Return every line of the entries below verbatim, omitting the pictures.

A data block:
━━━━

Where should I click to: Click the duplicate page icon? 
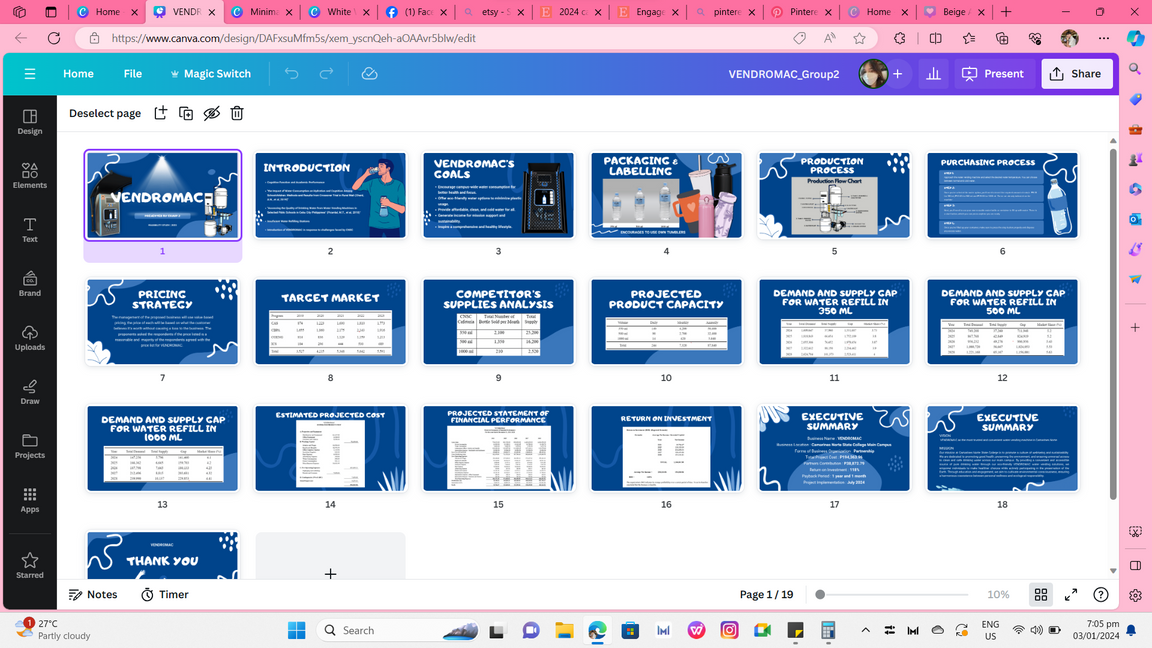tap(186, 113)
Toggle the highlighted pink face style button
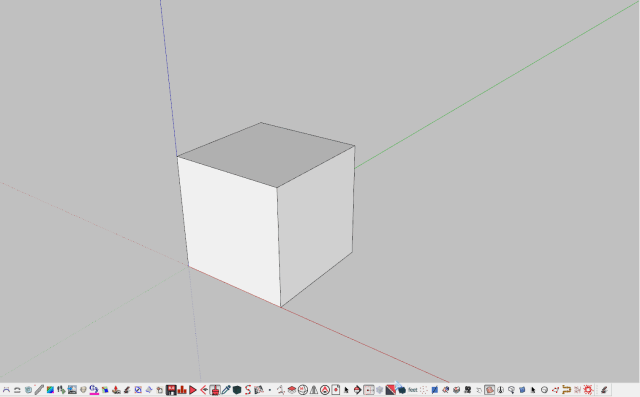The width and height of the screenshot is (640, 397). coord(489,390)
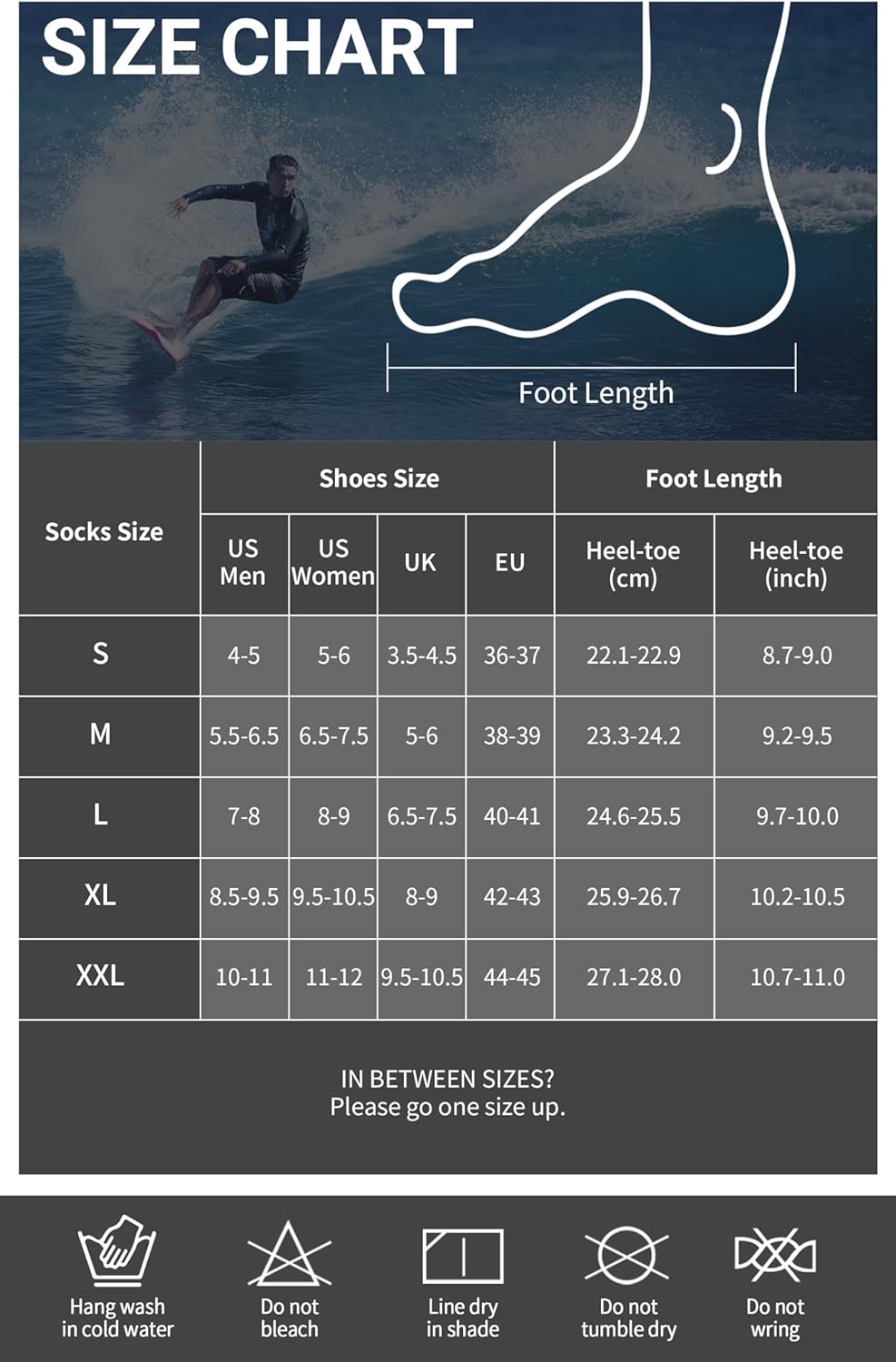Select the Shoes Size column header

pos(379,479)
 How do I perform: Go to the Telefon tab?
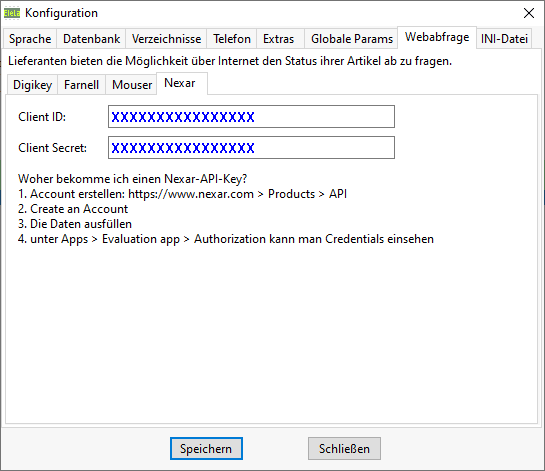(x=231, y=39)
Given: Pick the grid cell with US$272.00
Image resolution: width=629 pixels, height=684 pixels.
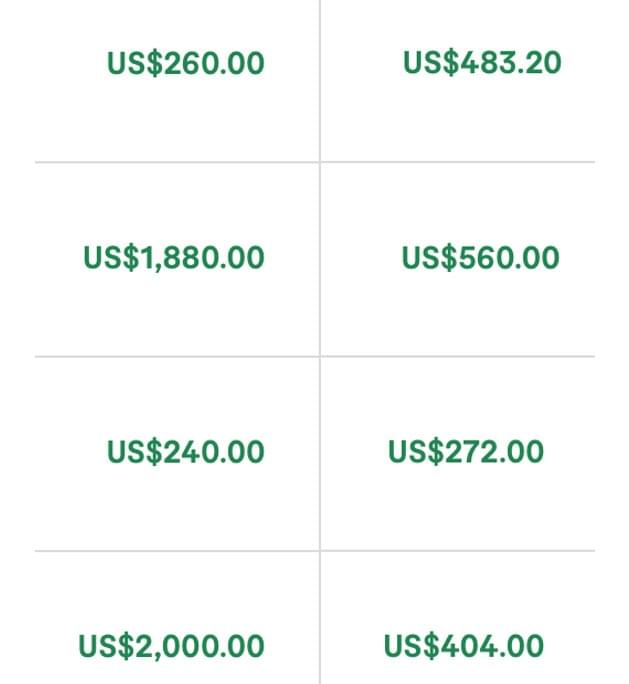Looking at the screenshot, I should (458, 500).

━━━━

[Task response]:
Where should I click to: Click the duplicate page icon? 
tap(186, 113)
Toggle the highlighted pink face style button
The width and height of the screenshot is (640, 397). coord(489,390)
Select the Shoes Size column header

pos(379,479)
 How do I perform: Go to the Telefon tab?
(x=231, y=39)
Given: Pick the grid cell with US$272.00
Image resolution: width=629 pixels, height=684 pixels.
Looking at the screenshot, I should (458, 500).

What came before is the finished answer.